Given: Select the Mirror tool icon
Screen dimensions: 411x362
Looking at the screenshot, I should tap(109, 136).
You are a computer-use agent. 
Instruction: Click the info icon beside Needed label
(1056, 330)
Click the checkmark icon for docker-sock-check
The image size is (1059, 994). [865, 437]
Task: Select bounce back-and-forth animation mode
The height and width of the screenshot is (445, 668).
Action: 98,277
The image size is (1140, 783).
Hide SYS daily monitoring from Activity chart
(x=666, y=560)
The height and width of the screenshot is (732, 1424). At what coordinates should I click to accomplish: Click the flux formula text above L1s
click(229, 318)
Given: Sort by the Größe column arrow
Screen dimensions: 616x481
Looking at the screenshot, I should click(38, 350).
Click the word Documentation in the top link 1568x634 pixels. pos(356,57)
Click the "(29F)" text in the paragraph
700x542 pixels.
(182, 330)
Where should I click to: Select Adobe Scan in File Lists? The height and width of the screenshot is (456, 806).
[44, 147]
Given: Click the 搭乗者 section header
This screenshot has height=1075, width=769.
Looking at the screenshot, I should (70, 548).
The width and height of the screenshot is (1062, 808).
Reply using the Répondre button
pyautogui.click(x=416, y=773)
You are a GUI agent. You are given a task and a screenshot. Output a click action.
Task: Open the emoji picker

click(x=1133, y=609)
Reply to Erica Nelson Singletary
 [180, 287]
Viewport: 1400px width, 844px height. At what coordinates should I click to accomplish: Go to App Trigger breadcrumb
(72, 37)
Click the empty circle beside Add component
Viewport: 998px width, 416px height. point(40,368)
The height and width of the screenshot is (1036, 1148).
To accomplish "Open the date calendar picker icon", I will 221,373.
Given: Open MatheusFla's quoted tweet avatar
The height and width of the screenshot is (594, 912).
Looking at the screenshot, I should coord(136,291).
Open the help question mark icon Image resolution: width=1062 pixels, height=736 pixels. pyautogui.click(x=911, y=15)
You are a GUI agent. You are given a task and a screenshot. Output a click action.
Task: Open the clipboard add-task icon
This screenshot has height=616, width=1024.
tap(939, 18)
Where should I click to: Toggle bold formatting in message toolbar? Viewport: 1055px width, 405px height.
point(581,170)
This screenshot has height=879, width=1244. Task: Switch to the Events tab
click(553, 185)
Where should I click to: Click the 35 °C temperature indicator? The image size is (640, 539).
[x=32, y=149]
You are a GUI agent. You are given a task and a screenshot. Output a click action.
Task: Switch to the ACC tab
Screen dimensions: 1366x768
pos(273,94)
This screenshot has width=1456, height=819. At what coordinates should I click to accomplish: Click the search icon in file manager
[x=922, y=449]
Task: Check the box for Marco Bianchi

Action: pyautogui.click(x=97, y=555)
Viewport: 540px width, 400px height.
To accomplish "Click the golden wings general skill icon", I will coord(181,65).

━━━━━━

[Your objective]: Only the lines from the opening of the material through the line with "Given: Click the 搭乗者 section header" should be echoed, exactly as written.

[Answer below]:
Given: Select the Mirror tool icon
Screen dimensions: 411x362
Looking at the screenshot, I should tap(109, 136).
You are a computer-use agent. 
Instruction: Click the info icon beside Needed label
(1056, 330)
Click the checkmark icon for docker-sock-check
The image size is (1059, 994). [865, 437]
Task: Select bounce back-and-forth animation mode
The height and width of the screenshot is (445, 668).
Action: 98,277
The image size is (1140, 783).
Hide SYS daily monitoring from Activity chart
(x=666, y=560)
The height and width of the screenshot is (732, 1424). At what coordinates should I click to accomplish: Click the flux formula text above L1s
click(229, 318)
Given: Sort by the Größe column arrow
Screen dimensions: 616x481
Looking at the screenshot, I should click(38, 350).
Click the word Documentation in the top link 1568x634 pixels. pos(356,57)
Click the "(29F)" text in the paragraph
700x542 pixels.
(182, 330)
Where should I click to: Select Adobe Scan in File Lists? The height and width of the screenshot is (456, 806).
[44, 147]
Given: Click the 搭乗者 section header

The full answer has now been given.